• **Exercise 1**: From the passage about Coldsore Hall's new roof, copy the part that opens with the words containing "2. Six years" and closes with "this as piecework.".
• **Exercise 2**: For each statement about the Coldsore Hall roof passage, answer yes or no and quote the words of the passage that settle it. (a) Mr. Pitfall sent Ms. Crepuscular's nomination to the Patzer Prize Committee. (b) The prize given to Oy, Rodney is a new wheelbarrow. (c) According to the comment on construction work, the day laborers nailed down every row of shingles.
• **Exercise 3**: Write what comes next in the passage about Coldsore Hall's new roof, picking up after its final sentence.

• **Selected passage**:
- Opening Delimiter -
But when a moderate breeze springs up, the new roof seems to take wing and fly off toward the sunset. It will take some doing to get it back.

Here Ms. Crepuscular breaks in to report on the status of her Pulitzer Prize nomination, filed by her excitable neighbor, Mr. Pitfall.

“I am afraid Mr. Pitfall made an error and submitted the nomination to something called the Patzer Prize Committee,” she writes. “This group hands out prizes for poorly-played chess games. I cannot explain why they have decided to award a special prize to my epic romance, Oy, Rodney.”

The prize awarded is a rusty wheelbarrow. “I’ll have to find space for it on my mantle, somehow,” Ms. Crepuscular says. “It’s going to change the whole look of my living room. Given Mr. Pitfall’s current state of excitement, I dare do nothing else.”

Here the chapter breaks off for want, she admits, of inspiration.

4 comments on “Coldsore Hall’s New Roof REPRINT

  1. Sounds about par for the course, in Scurvyshire. Frankly, the wheelbarrow on the mantle makes me think that she secretly long to go to Scurvyshire herself.

    There’s a lesson in that roof business, but I can’t lay my finger on it.

  2. Six years later, I now remember the roof lesson. Back when I was a young sprite, I used to do construction work. One of the jobs I was assigned involved salvaging a situation, where a homebuilder had used casual, unskilled day laborers to put roofs on some fairly nice homes. Without any direct supervision the laborers quickly realized that they could double their income by only nailing roughly half the shingles, leaving every other row floating free. The original workers, much like professor Facehead’s diggers, spoke no English, and their Arabic was non-existent. The one language they spoke fluently was the the same language with which money talks, because they made a killing, doing this as piecework.
- Closing Delimiter -
• **Dataset extract**:
- Opening Delimiter -
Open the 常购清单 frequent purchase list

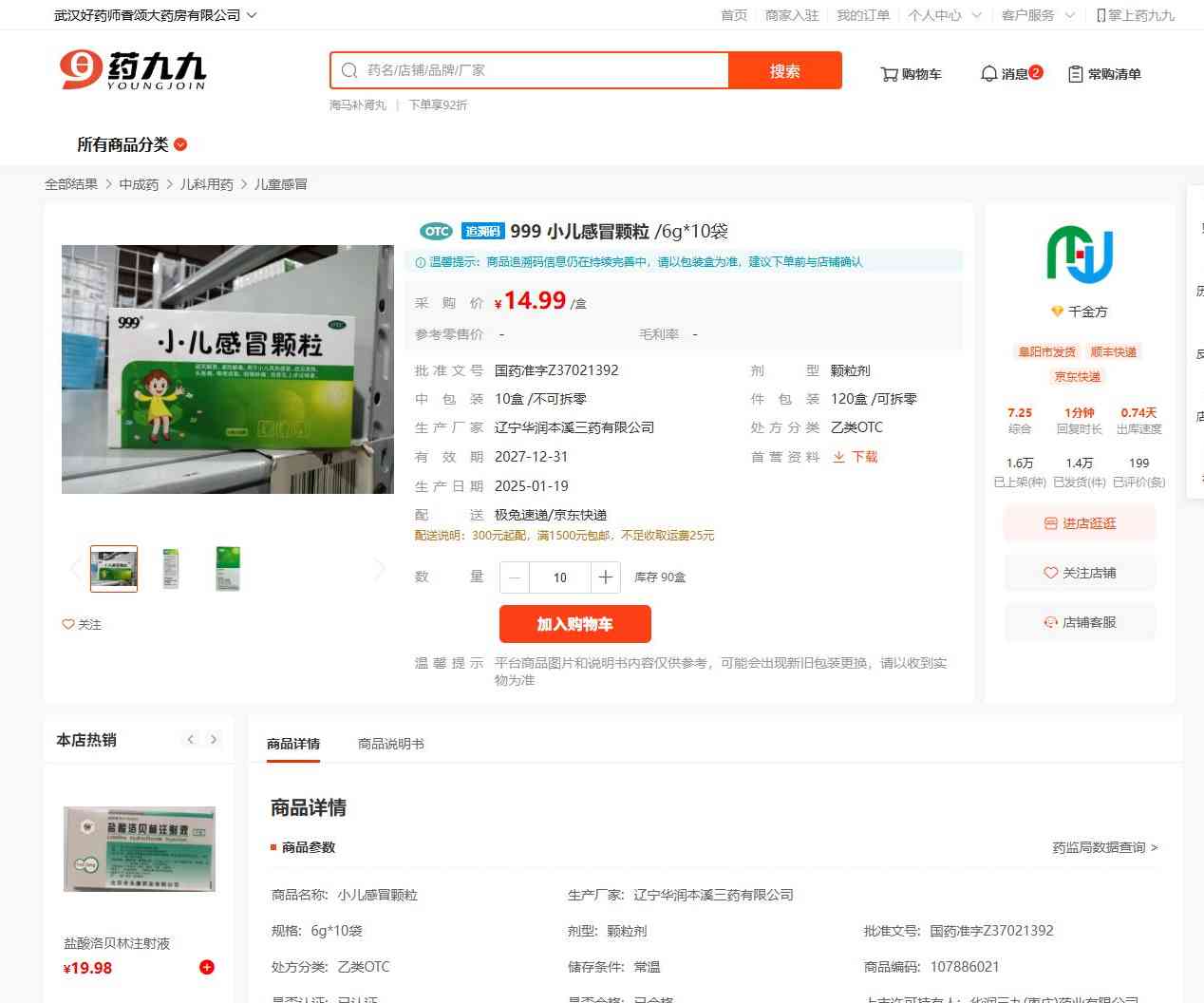click(x=1104, y=74)
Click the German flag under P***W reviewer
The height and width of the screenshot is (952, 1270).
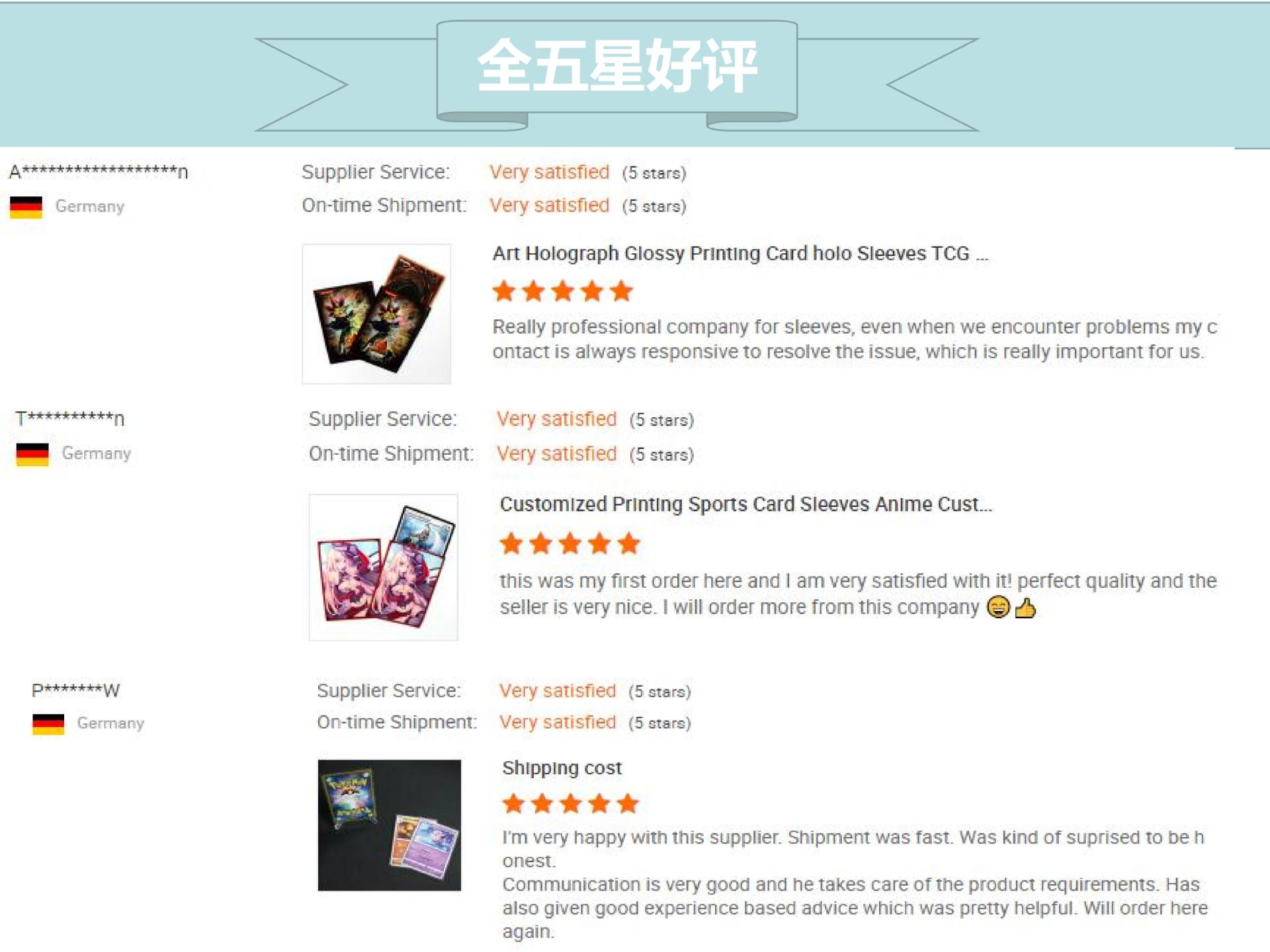pyautogui.click(x=48, y=724)
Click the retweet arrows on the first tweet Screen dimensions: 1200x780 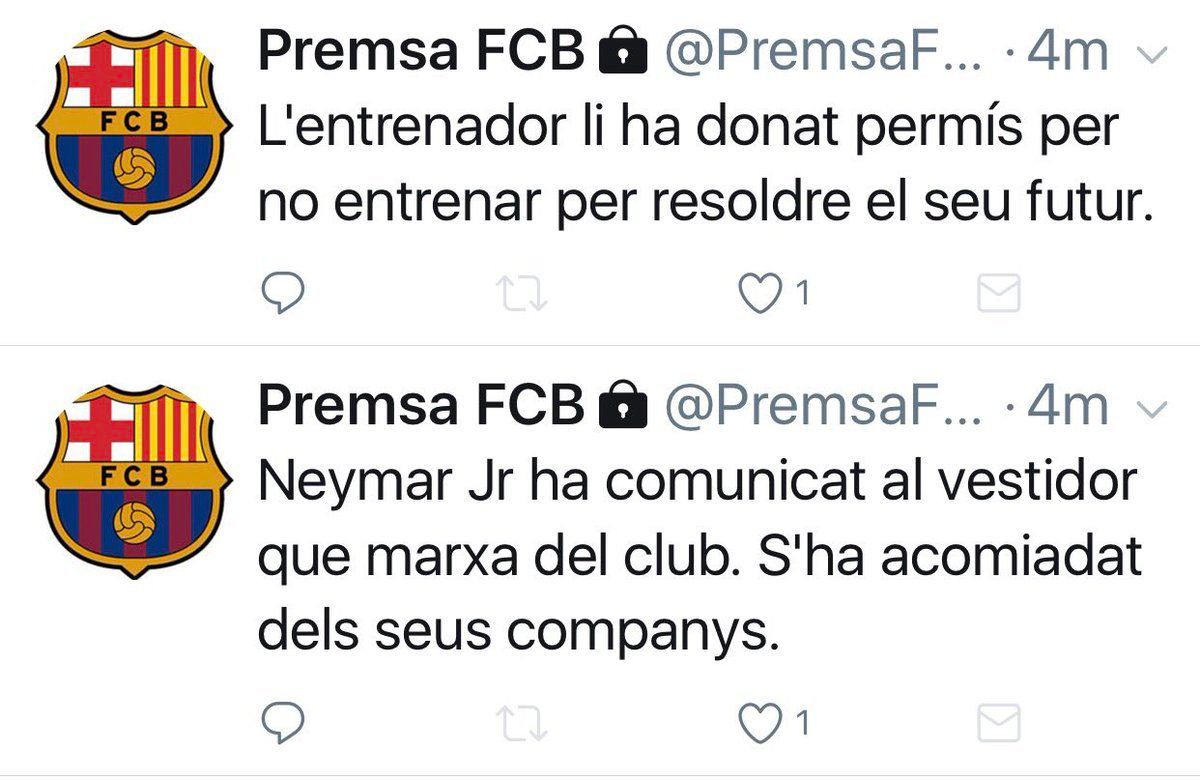[524, 292]
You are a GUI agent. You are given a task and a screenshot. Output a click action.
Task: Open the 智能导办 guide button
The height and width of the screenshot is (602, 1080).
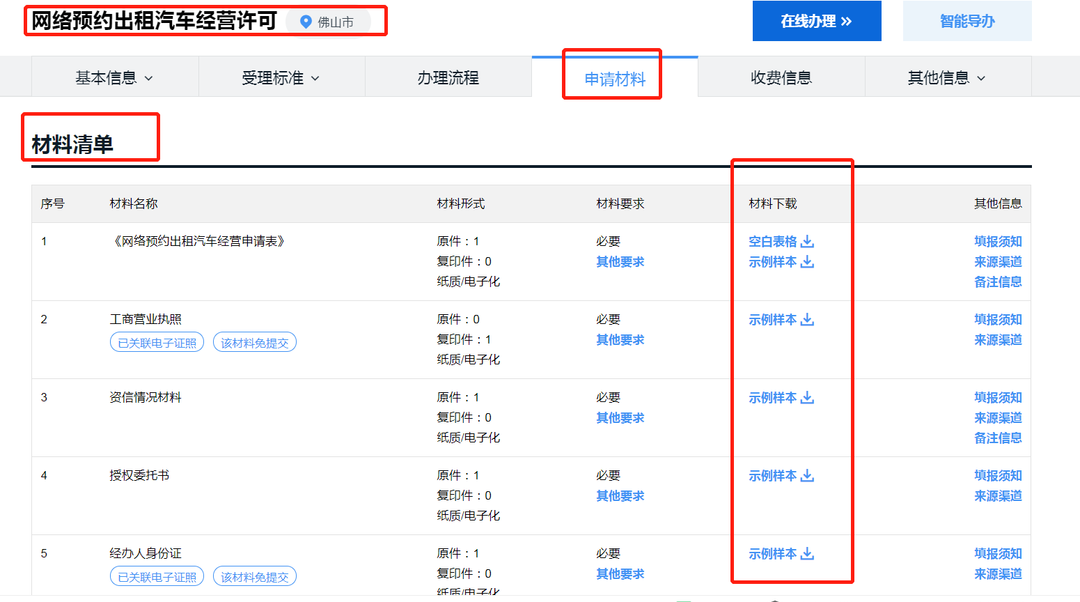pos(967,21)
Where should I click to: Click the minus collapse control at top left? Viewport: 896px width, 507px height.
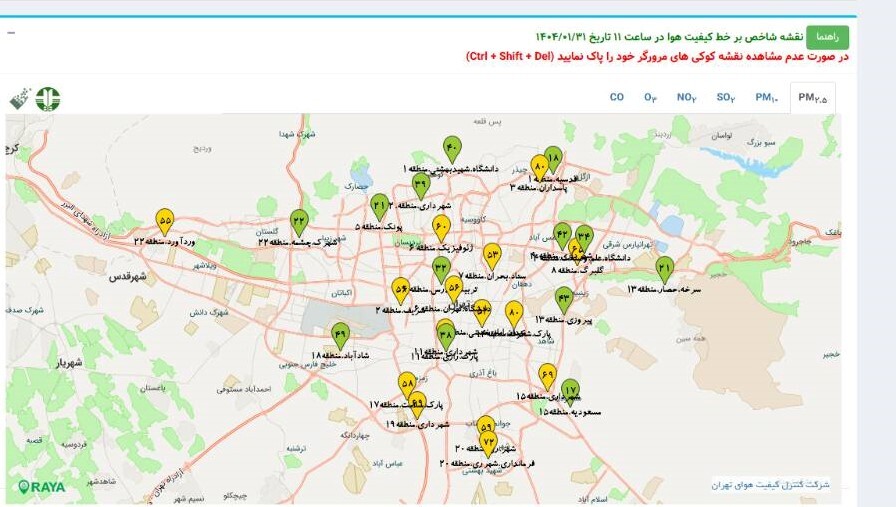click(x=11, y=32)
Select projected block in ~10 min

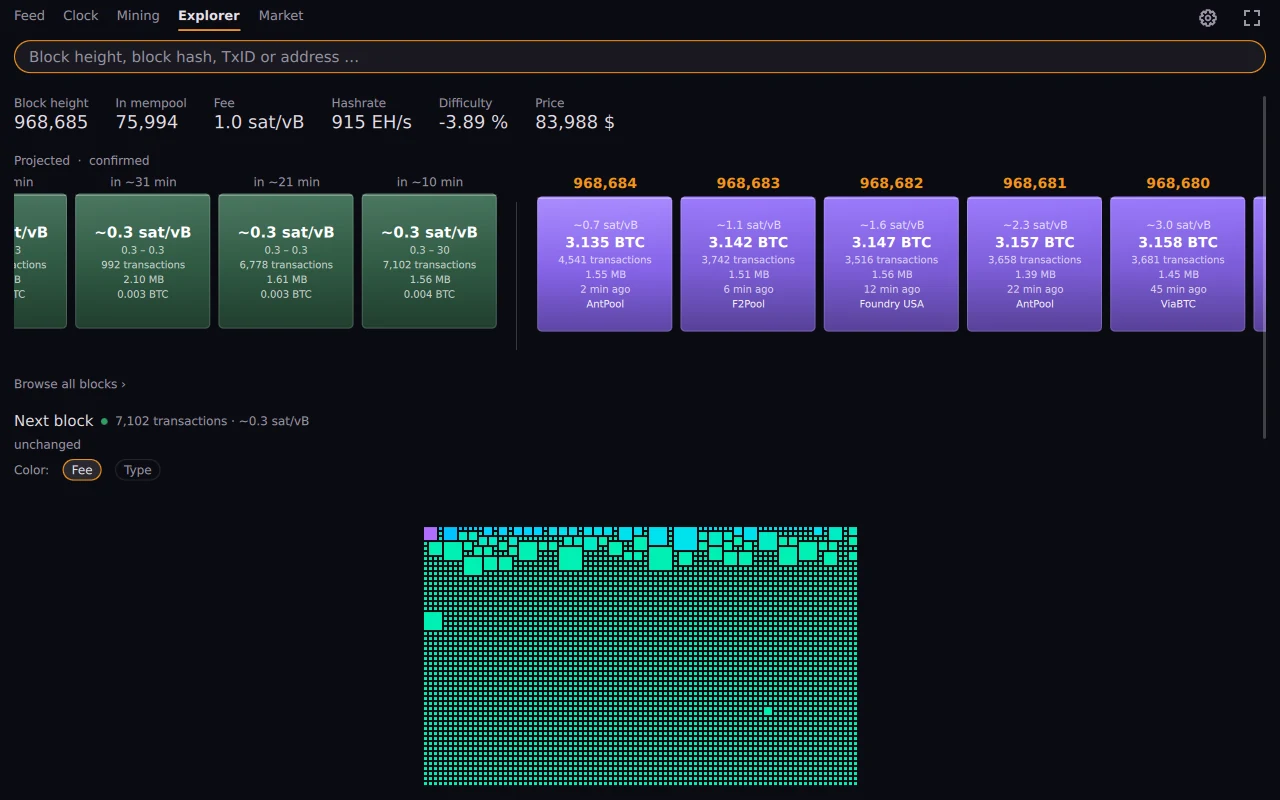[x=429, y=261]
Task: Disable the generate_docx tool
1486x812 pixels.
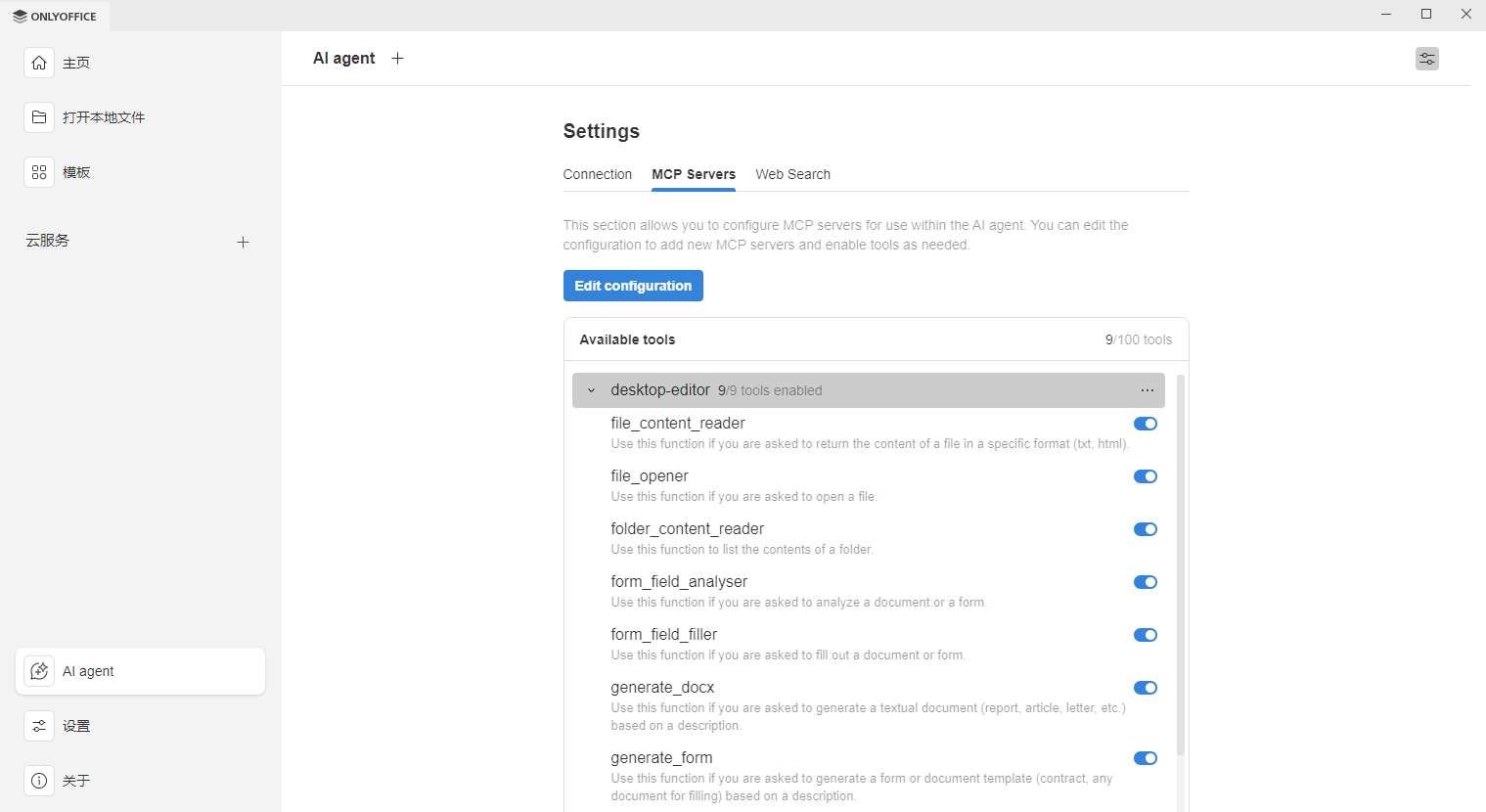Action: point(1145,688)
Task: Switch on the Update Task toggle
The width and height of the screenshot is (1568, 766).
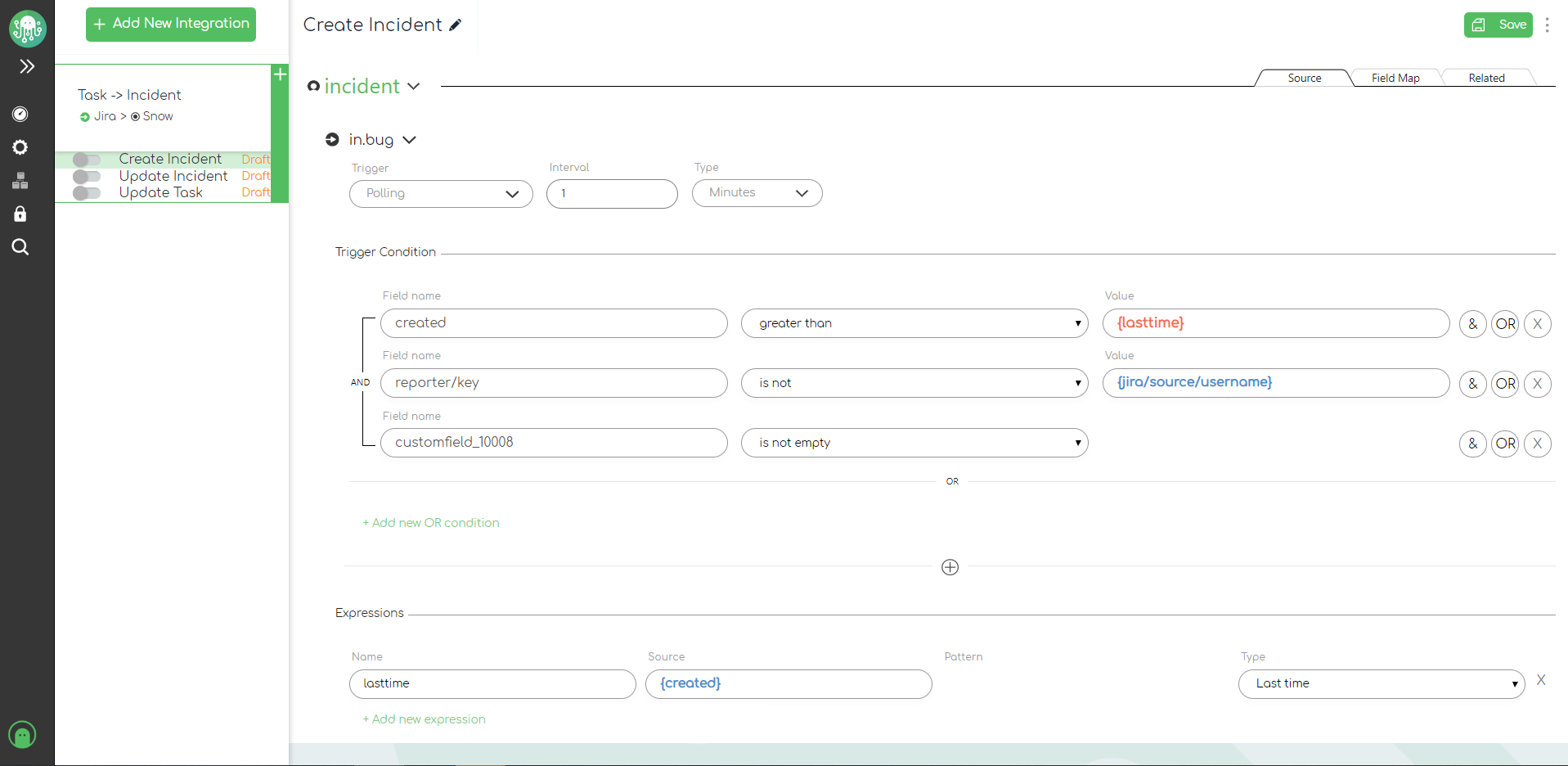Action: (87, 193)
- Closing Delimiter -
• **Answer 1**:
2. Six years later, I now remember the roof lesson. Back when I was a young sprite, I used to do construction work. One of the jobs I was assigned involved salvaging a situation, where a homebuilder had used casual, unskilled day laborers to put roofs on some fairly nice homes. Without any direct supervision the laborers quickly realized that they could double their income by only nailing roughly half the shingles, leaving every other row floating free. The original workers, much like professor Facehead’s diggers, spoke no English, and their Arabic was non-existent. The one language they spoke fluently was the the same language with which money talks, because they made a killing, doing this as piecework.

• **Answer 2**:
(a) Yes: "submitted the nomination to something called the Patzer Prize Committee"
(b) No: "The prize awarded is a rusty wheelbarrow."
(c) No: "only nailing roughly half the shingles, leaving every other row floating free"

• **Answer 3**:
    Being that this was Denver, moderate breezes were not common, because when the winds picked up in the winter months, they skipped breezes and made a beeline for gale force. So the proud owners of these lovely new homes quickly notice that their shingles were moving with the wind, and yours truly had to perform corrective surgery in order to quiet the righteous indignation of the homeowners. What a debacle, well worth of Scurveyshire. Perhaps my youthful contribution to good housing will someday be recognized with a Patzer Prize all my own. 🙂

    1. It was a bad deal. The neighborhood was fairly expensive and the homebuilder well reputed. Wind can be a real problem in Colorado and in those days they used “T-Lock” shingles that physically linked. They worked great for high winds, but only if every row was nailed properly. I won’t bore you with the details, but because of the interlocking nature, it was not a straightforward fix. Had I bought one of those homes I know that I would have been livid.